Jump ahead a few months and I receive a phone call from her telling me she is in Tennessee with another son. She was selling her home in Florida. She was led to believe that her house would sell for $500,000. She had big plans for selling the home and would go into a retirement home. The house sold for less than $200,000.

A few months later, I received a call from her son saying they were going to put her into a nursing home. They were trying to qualify her for Medicaid.

I assume that she is now in the nursing home. She is still mentally sharp but needs help with some of the activities of daily living. I can’t imagine a worse ending than being mentally sharp and having to spend the remainder of life in a Medicaid-approved nursing facility. She is in a state in which she had never lived surrounded by no one she knows.

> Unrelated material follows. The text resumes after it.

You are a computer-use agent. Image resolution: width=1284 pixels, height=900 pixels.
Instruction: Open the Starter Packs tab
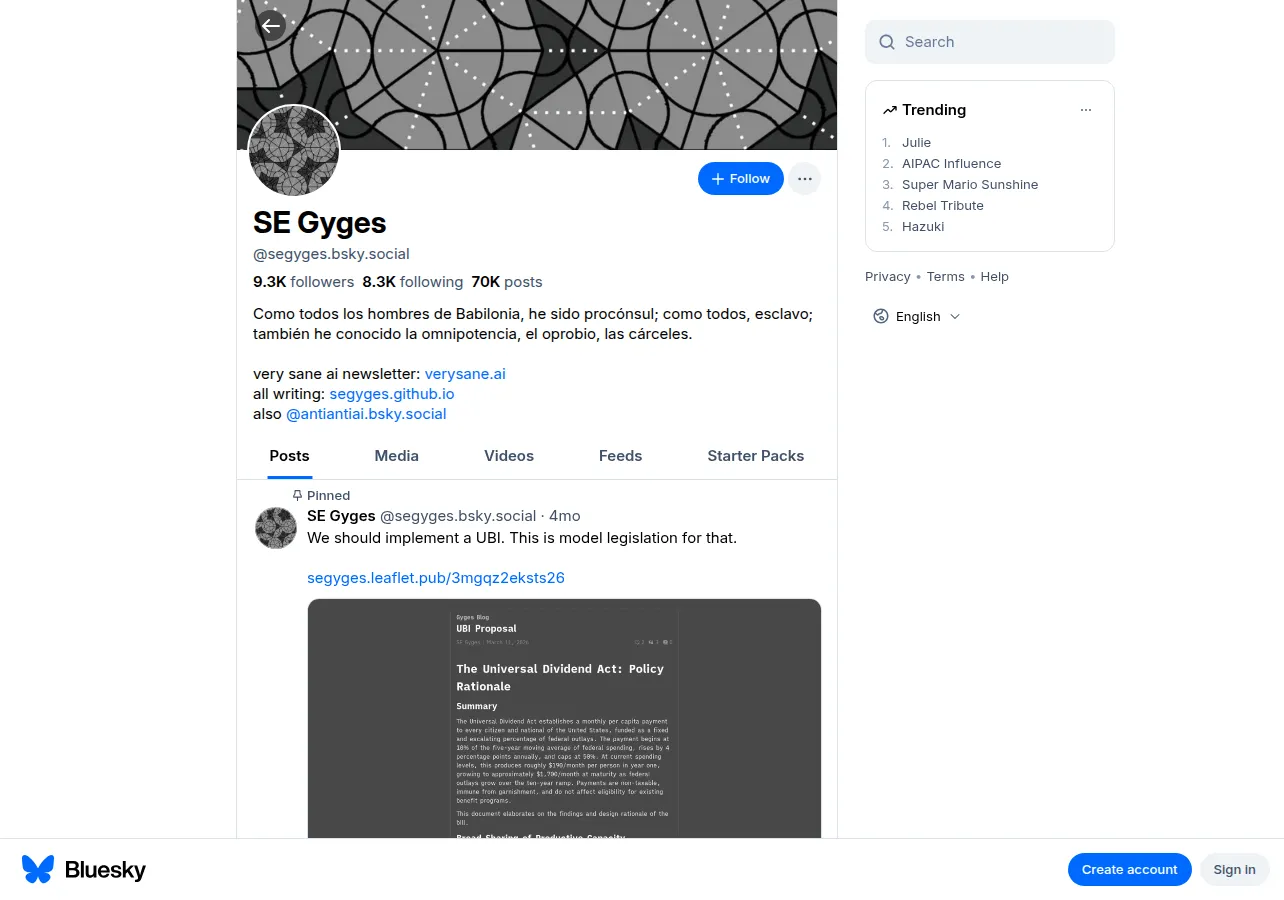coord(756,456)
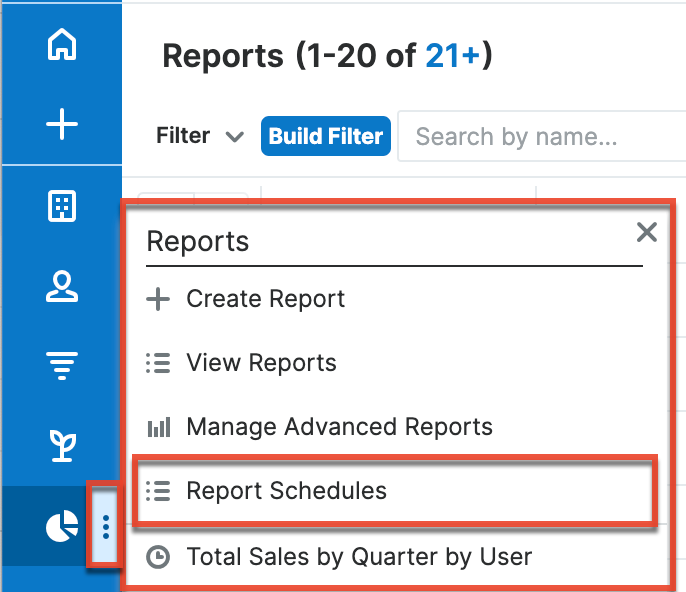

If she had long-term care coverage, she could still be in her own home.

The second client was a widower with three grown children who married for the second time to a woman who had never been married. They had many happy years together. They lived in a nice condominium overlooking the Gulf of Mexico. They went north for the summers. They played lots of golf together and traveled.

He was in his 80s when he was diagnosed with dementia. His wife took care of him day and night, with no assistance from his children. Finally, she needed help. They both had long-term care coverage, so she had a home health care aide come to the home a few times a week. Then more often as the disease progressed. Finally it was time for him to go to an assisted living facility. He died about three months later.

Because he had long-term care coverage, he was able to stay in his home, with his loving and caring wife, for about two years longer than if he didn’t have coverage.

One in five people will require care for five years of longer, and the average annual cost of a full-time home health aide is $43,680.

Explore long-term care options with an adviser – it will allow you to have the ability to stay in your home longer. It also can help to protect your assets for your beneficiaries, among other things. Long-term care coverage should be a cornerstone of any investment plan.